Thursday, January 18, 2007

An al Qaeda Training Doctrine

Terrorism Monitor has an interesting article on the evolution al Qaeda's training doctrines. Focusing on one particularly influential jihadi strategist, Abu Mus'ab al-Suri, the report describes how his strategic thinking is affecting the shape of the al Qaeda organization today.

Anyone interested in homeland security should be aware of how terrorists are organizing their operations. In a nutshell, the article argues that al Qaeda is abandoning hierarchical organizational structures and is promoting the idea of small-cells-everywhere. The same concept has also been noted by others. Call this another data point that helps clarify the picture:

[T]he practice of "individual terrorism" is a core theme in al-Suri's most recent writings, and it is rooted in his most famous slogan: nizam, la tanzim (System, not Organization). In other words, there should be "an operative system" or template available anywhere for anybody wishing to participate in the global jihad either on one's own or with a small group of trusted associates, and there should not exist any "organization for operations." Hence, the global jihadi movement should discourage any direct organizational bonds between the leadership and the operative units.

The same goal of decentralization is applied in al-Suri's training doctrines; training should be moved to "every house, every quarter and every village of the Muslim countries." ... For al-Suri, the issue is not only that of decentralization, but also of transforming the jihadi cause into a mass phenomenon.
For local homeland security professionals, it is always worth noting that terrorists are most likely to manifest themselves in small groups or individuals.

One key question is whether the jihadist cause could or would ever be picked up by a critical mass of Muslims worldwide. Mass movements tend to peter out, often before they reach this critical mass, especially when an insistence is made that fighters should be true believers in the cause.

And that's just what Al-Suri insists upon. He argues that jihadist fighters should be fully ideologically motivated for the fight. He wants true believers:
The decisive factor for successful jihadi training is the moral motivation and the desire to fight, not knowledge in the use of arms, al-Suri asserts. If the ideological program is not fully digested and the mental preparation is absent, weapons training is of no use.
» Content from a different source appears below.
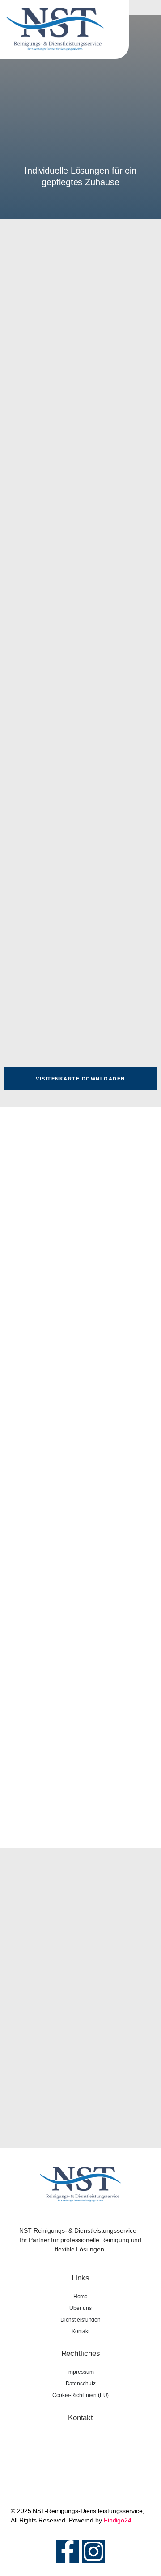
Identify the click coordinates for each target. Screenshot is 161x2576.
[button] (148, 29)
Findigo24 (117, 2520)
In an audiotaped interview in the late 1990s, al-Suri recalled how he had second doubts about the training that many Arab volunteers received in Peshawar and in Afghanistan, especially those hailing from the Gulf countries, since they more often than not failed to share his radical ideological platform:

"I am not prepared to train [people] in shooting practices because I think they will fire back at us justifying this by the fatwas of the Muslim Brothers and the Azhar clerics … People come to us with empty heads and leave us with empty heads ... They have done nothing for Islam. This is because they have not received any ideological or doctrinal training"
From the perspective of terrorist vulnerability, it is revealing that al-Suri questions the devotion of even many of those who went to Afghanistan. This tells me that, wherever there is a terrorist group, it's never a sure bet that all of them are going to be fully committed. This is a vulnerability for them.